At last count, I have 775 Facebook friends. Somewhat less than a friend with 4,992 but certainly more than another with only 21. So why am I so bothered by the few who have unfriended me in real life?

Like, a couple of weeks ago. I decided to go out on a Friday night and see a band.  I got to the front door at the same time as the guitar player's wife and son, and we exchanged pleasantries.  She told the bouncer that they were on the guest list, they entered, and left me to pay the $22 cover charge to get in.

Did I mention that she and her husband were in our wedding and Wingman was in theirs?  Boom.

I've had many great friends over the years.  There were the ones I had in grade school when sleepovers and boys were we all could think about.  There were the ones I had in high school when... hmmmm.... sleepovers and boys were all we could think about. There were the college friends with a purpose beyond sleepovers and young men.  We studied, worked and planned our professional futures together.

Then entered Wingman, and the dynamics of friendship changed.  My friends weren't just mine anymore-they were also his friends, and his, mine.  As a tight group of five couples, we were in each others weddings, godparents for each others kids, helped each other move and decorate our homes, celebrated holidays together.

One Sunday while I was working, Wingman took the boys to a play date. Somehow, a discussion led to an argument with the wives of his two close friends.  He was asked to pack up our kids and please leave. The next day, he called to apologize, but the die was cast, they refused to accept it and did the unspeakable: unfriended us. Plural.  Him and me.  That really ticked me off.  I mean, what did I do?  What did my kids do? The babies got thrown out with the bathwater. It ultimately meant no more shared barbeques, no more birthdays, no more New Years Eves or Super Bowl parties.

Don't cry for me Argentina, there were and are plenty of other friends.  Of course there was always my BFF, but she still got invited to their parties-without me.  There were the parents of our kids' school, sports or scouts friends. People we shared wine with every weekend, but who morphed and changed as the kids' interests changed. And thankfully through social media, some of my old grade and high school and college friends became our/my friends again.

The Huffington Post did a piece on the five types of friends worth keeping forever. Tops on the list was "friends who make the effort". Surprisingly, the ones I hear from the most are the ones who've suffered some really serious illnesses or tragedies in their lives and now look at every day as a gift.  They're my Timex watches-took a lickin' and keep on tickin'. And three of them refuse to be on any type of social media-preferring REAL face time to clicking the Like button on Facebook.

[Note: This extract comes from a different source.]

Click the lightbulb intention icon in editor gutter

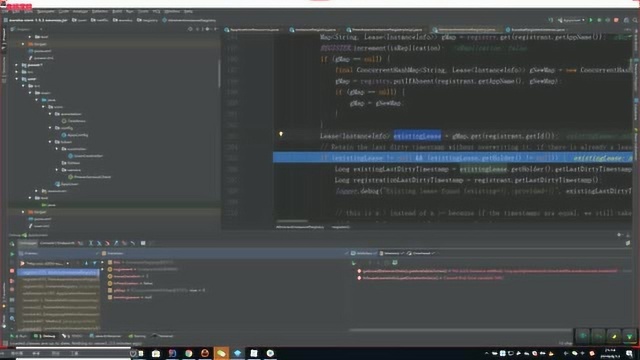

Although I hoped differently, nothing changed with those two couples after Wingman died. And I say it's OK, but I don't really mean it.  The hoarder in me wants to keep everything and everyone from my past.  But when son #2, his wife and I ran into one of the women and her daughters, we found we had little to say to each other anymore.  Just like the birth certificates from those old Cabbage Patch dolls, they once had meaning, but have little to do with my life now.

Still, it would be nice to be on the guest list every now and then. Those $22 cover charges cut into what I can spend on a glass of wine.